Beside this desk, at dead of night,
Oft have I watched to hail thy light:
Then, pensive friend! o'er book and scroll,
With soothing power, thy radiance stole!
In thy dear light, ah, might I climb,
Freely, some mountain height sublime,
Round mountain caves with spirits ride,
In thy mild haze o'er meadows glide,
And, purged from knowledge-fumes, renew
My spirit, in thy healing dew!
Goethe: Faust I.
Wednesday, April 23, 2008
Tell me how to get the hell out of Sesame Street
Joseph often had one of three recurring dreams as a child. One was a small him bring thrown out a car window over a bridge crossing an autumn valley, where he would fall with his heart flipped in his chest until he woke up landing on the soft padding of his mattress.
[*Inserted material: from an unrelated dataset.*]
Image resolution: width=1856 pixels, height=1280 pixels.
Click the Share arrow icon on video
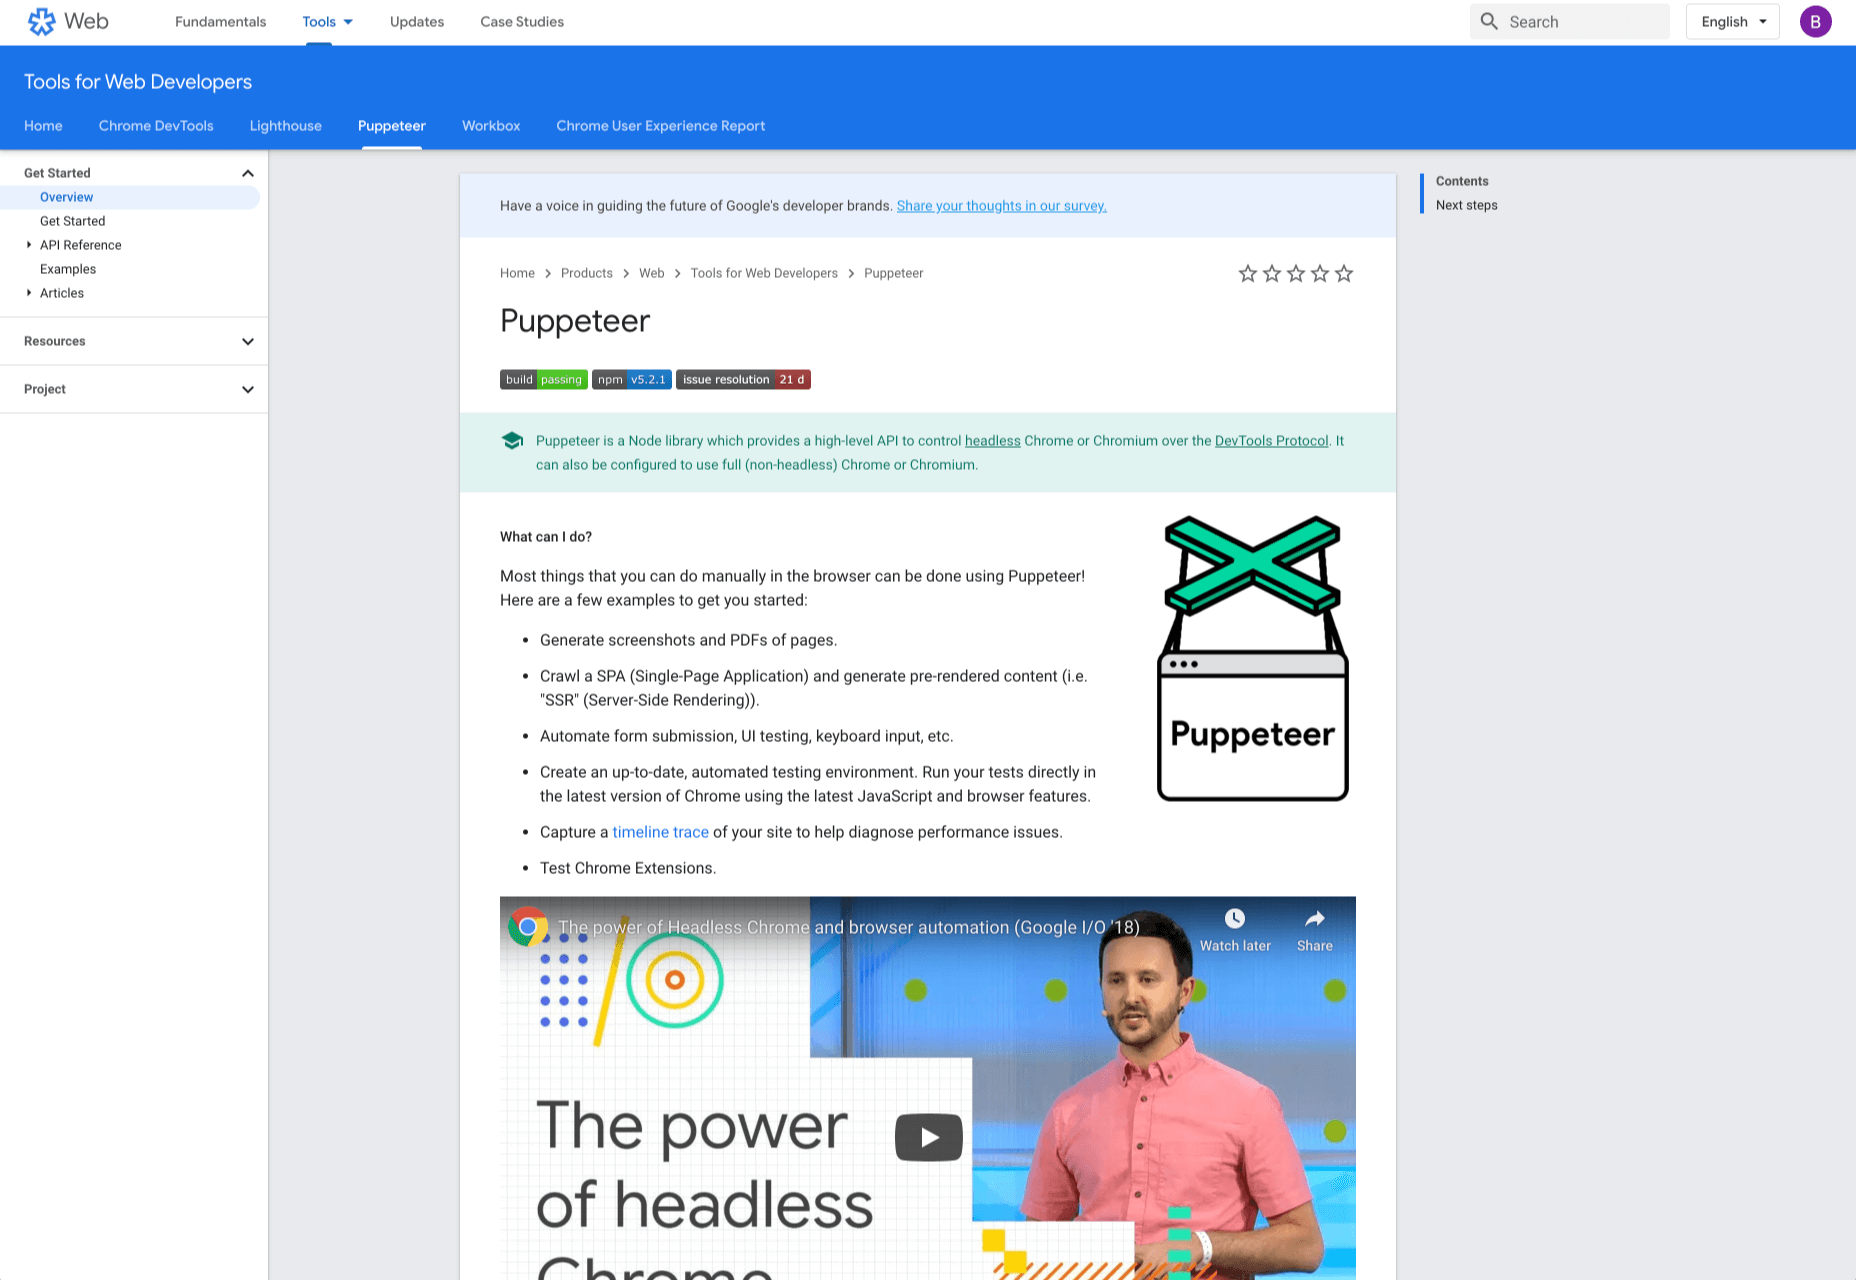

Another was the visitation of two characters from Sesame Street that brought compound words together. They were aliens, and would take turns, "Tele," ... "Phone," until they completed the single compound word. Those two fuckers would be bouncing against the door window in the living room where he slept at the Waddells' house like a moth on a light bulb, singing, "Jos," .. "Eph." That frightened the fuck out of him. He did not want any late night messages from aliens, puppets or not. Their mouths circulated in a perverse oscillating ovulation, and they chorused, "yip yip yip, uuuuhhuuuh uuuuuhhuuh." The third dream was that he was able to breathe underwater, like Jacques Cousteau but without any mortal breathing apparatus. He loved Jacques Cousteau and the whole underwater world. He would want the ability to breathe underwater at that point in his life if he could be given any superpower. He would pray for it.